_What is needed:_
In the records below, find the line containing "Click car icon on Amplitude Response w/ 2.83V", then copy that line and all lines after it, exactly, omitting every picture.
┌─ Entries shown
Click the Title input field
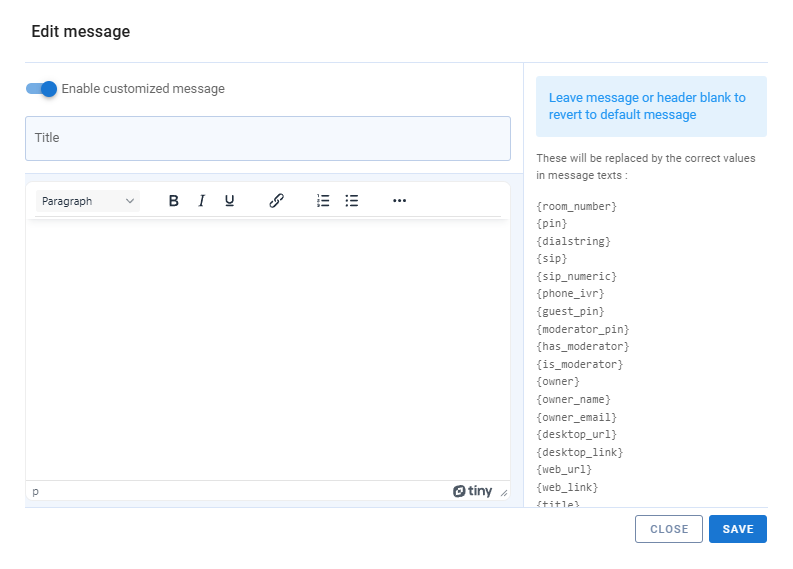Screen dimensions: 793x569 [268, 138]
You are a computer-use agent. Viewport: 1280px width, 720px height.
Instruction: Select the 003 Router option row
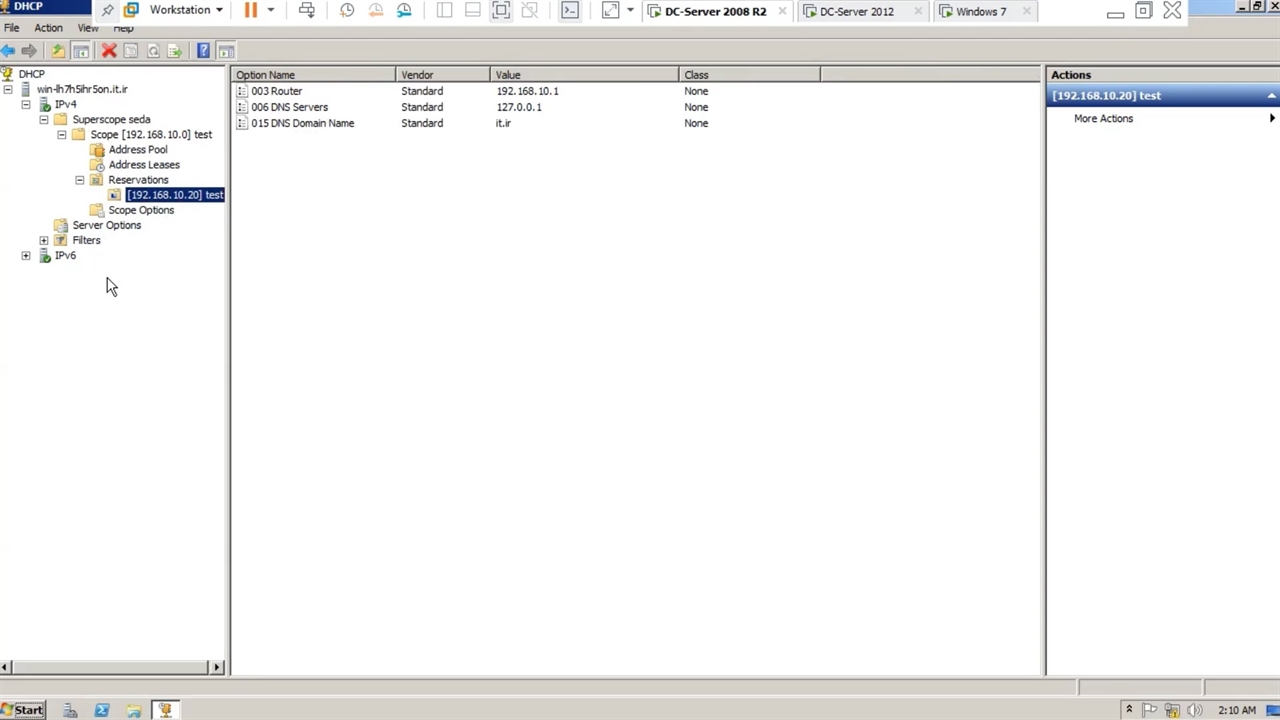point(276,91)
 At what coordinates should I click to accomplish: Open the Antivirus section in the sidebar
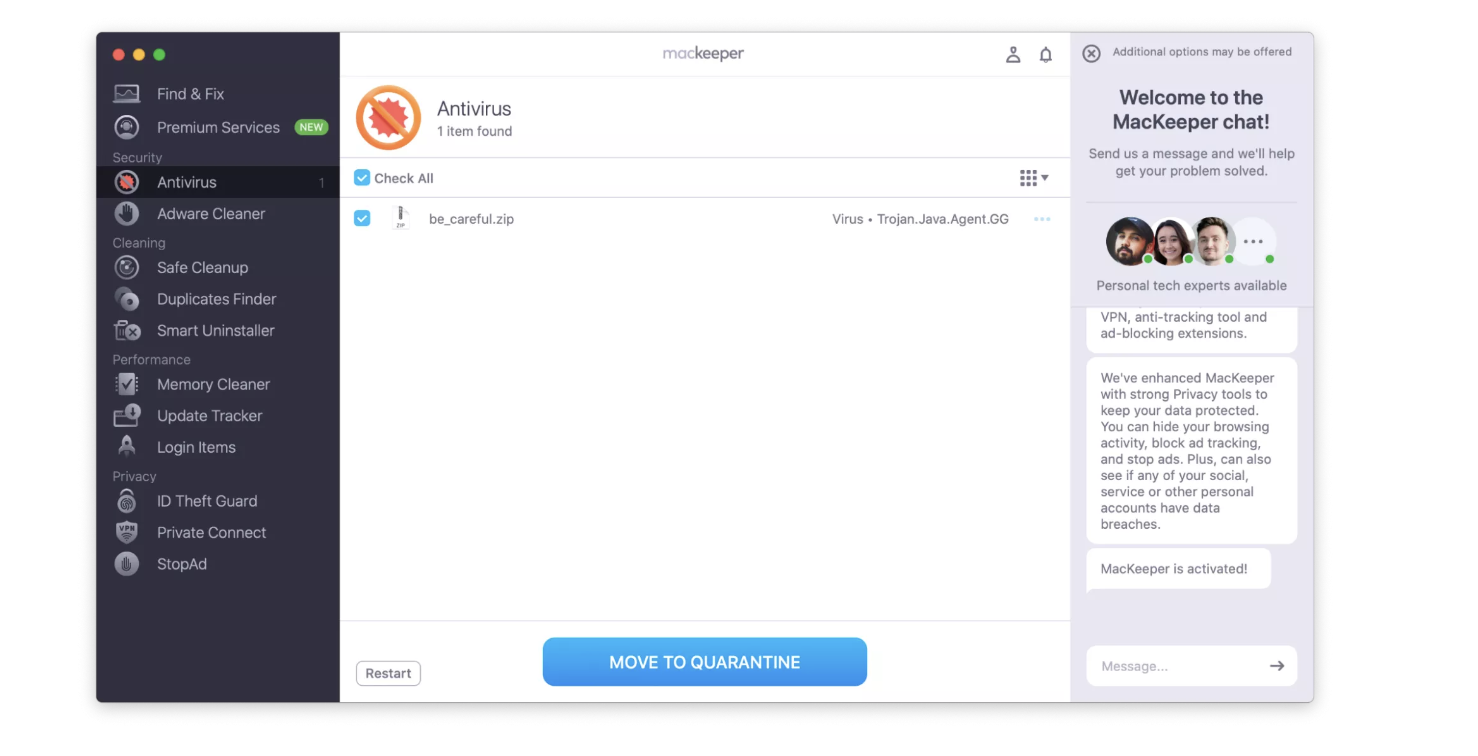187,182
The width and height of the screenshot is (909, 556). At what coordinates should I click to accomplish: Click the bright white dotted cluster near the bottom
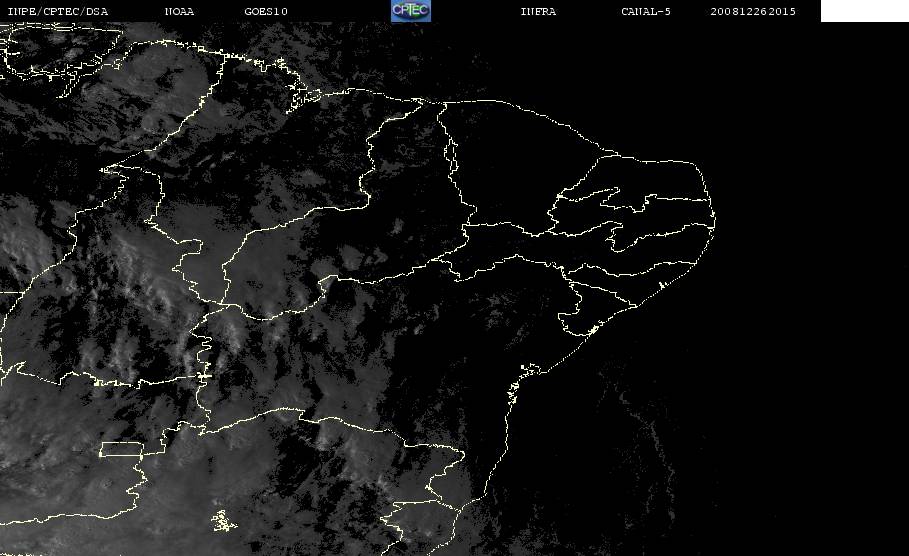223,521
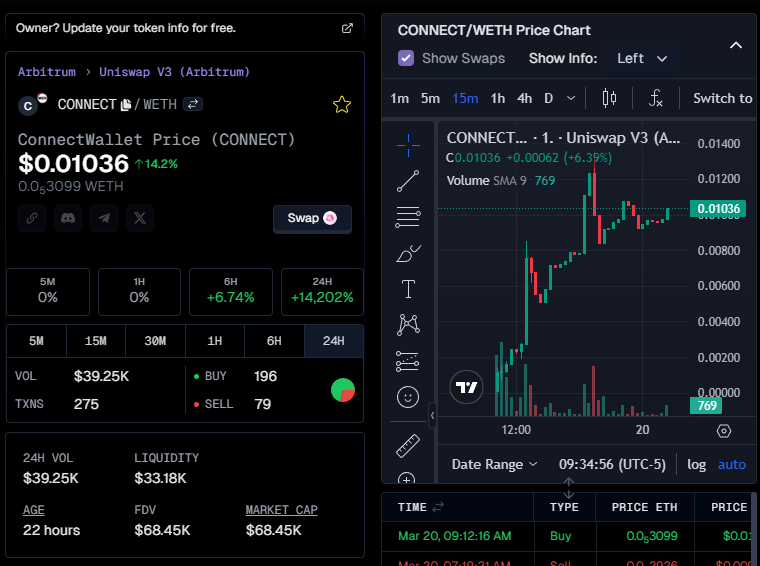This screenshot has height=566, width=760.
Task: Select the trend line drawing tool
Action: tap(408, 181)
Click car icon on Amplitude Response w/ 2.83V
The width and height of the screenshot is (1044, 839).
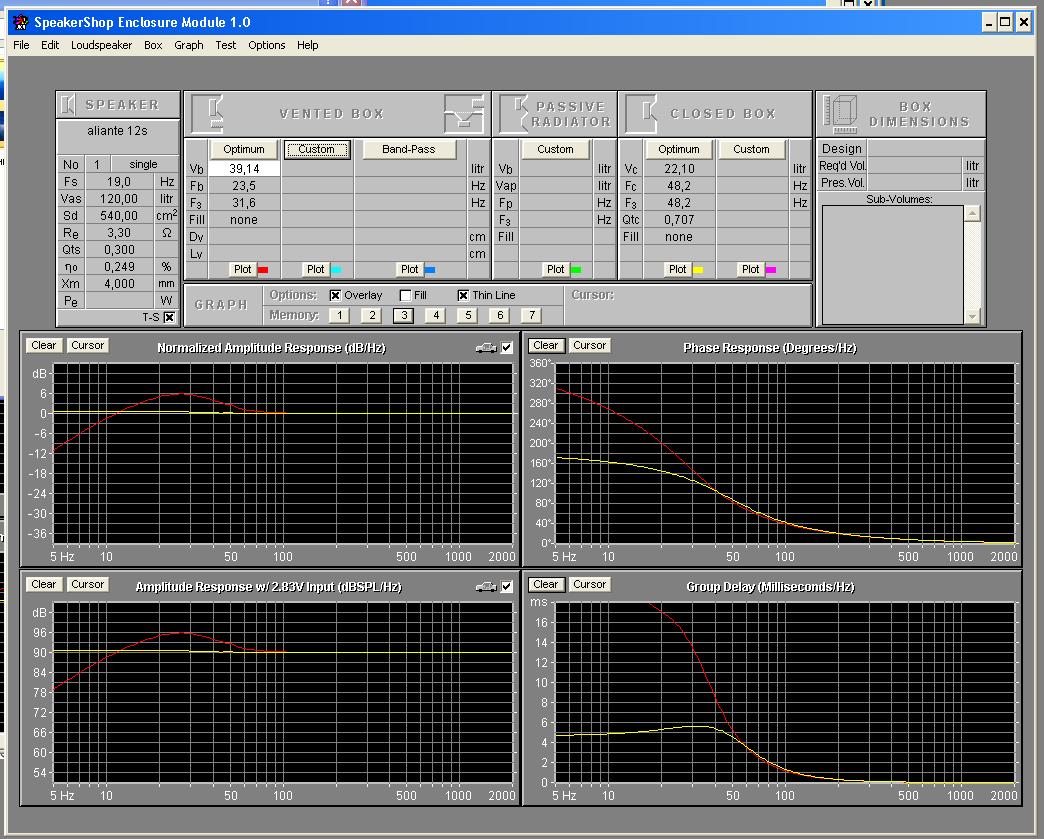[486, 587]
└─
_Answer box:_
Click car icon on Amplitude Response w/ 2.83V
The width and height of the screenshot is (1044, 839).
[486, 587]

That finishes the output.